Nothing drives sales and inquiries quite like rain. I have said it before, but no amount of fancy marketing or sales efforts can compare to more water than usual falling from the sky. So, after two straight winters of above-average rainfall (one being extremely wet), our phones have been ringing off the hook. This is not only true for us, but also many British contractors.
Pleasingly, it is not only the frequency of the calls but also the type of project too – much bigger jobs than average. We are busy now, and will have to remain exceedingly busy throughout the year to complete the work we already have on the order books for the critical period after harvest.
A couple of years ago, the amount of work we currently have would have brought with it the realistic worry that we might have taken on too much work. Letting customers down and not getting to them in time is an industry crime – it erodes trust and can destroy a reputation. But having since invested heavily in new machinery, this is less of a worry.
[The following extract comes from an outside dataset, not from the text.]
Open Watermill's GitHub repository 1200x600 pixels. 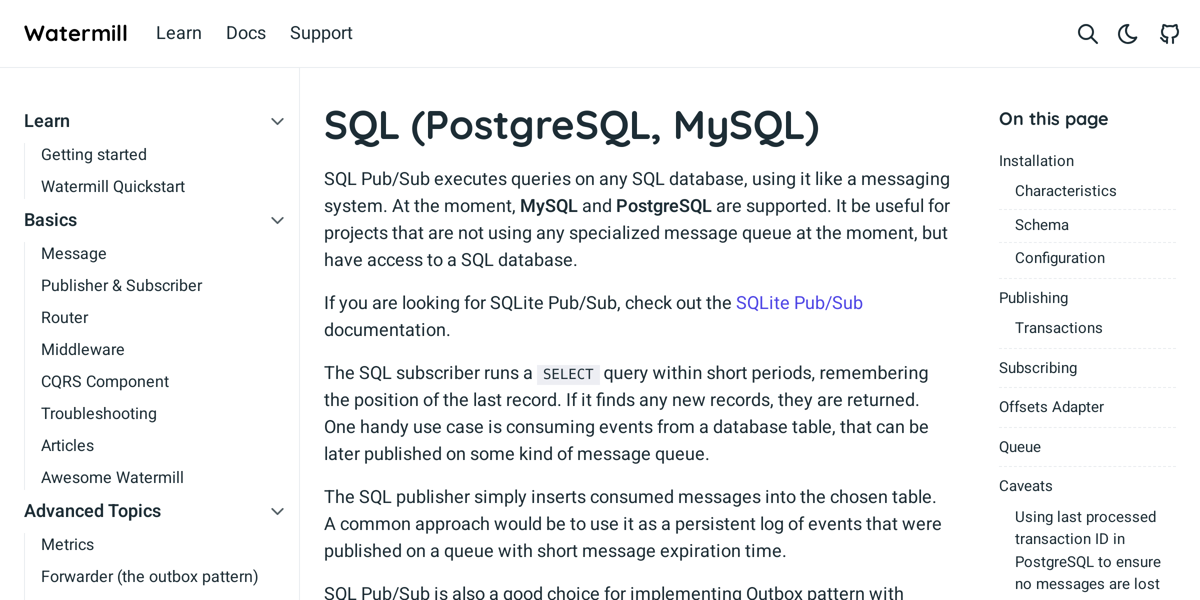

We put pipe in the ground a hell of a lot more quickly now than we ever could even five years ago, and we can only hope to increase speeds again this year. It will be needed – and frankly makes me feel much better about the investments we’ve made up to this point.
Adding to the increasing workload are the jobs we were forced to delay in the last year. Most of our clients’ businesses were fortunately less affected than others by the pandemic. However, some were, and those jobs were postponed or cancelled, and for a company our size, losing even just a couple of good jobs is a kick in the teeth and can be difficult to recover from.
Additionally, some clients were less affected by COVID overall, but still canceled previously ordered projects, preferring to keep the money in the bank in uncertain times. I can understand such a decision, even if it did cause us some problems.
So much of business is about confidence, and this is especially true in our industry, where the product we install happens to be designed to last for many years (more accurately, upwards of a century).
Ultimately, investment relies on the belief that not only will the money return to you over time, but it will also reward you with a little extra to make the effort worthwhile.
It would seem confidence in the U.K. is higher now than it has been for several years previously. This is hardly surprising; we have had a few headwinds of late that you might have heard about.
Even as uncertainty over infection rates and Brexit have dragged down investment in all sectors, now it seems the cap has been released from the bottle. Things are looking up. The question is: for how long this is likely to be the case?
I, for one, have no idea what is likely to happen in the broader economy. And, if truth be told, I’ve also not much of a clue about the agricultural sector in particular.
As mentioned previously in this column, it’s all change in the U.K. government’s agricultural policies – and who knows what this will all bring?
Regardless, whether the future brings a benign climate or a more hostile one, all we can do now is hope for the best, work hard and make hay while the sun shines.
It seems likely that the drainage industry will have a good year in 2021 and we will all have a chance to earn some good money – a most welcome event for anyone. While I cannot hold up a crystal ball and predict our specific economic future, I can say this with confidence: regardless of the economic climate, if it rains, we are always going to do well.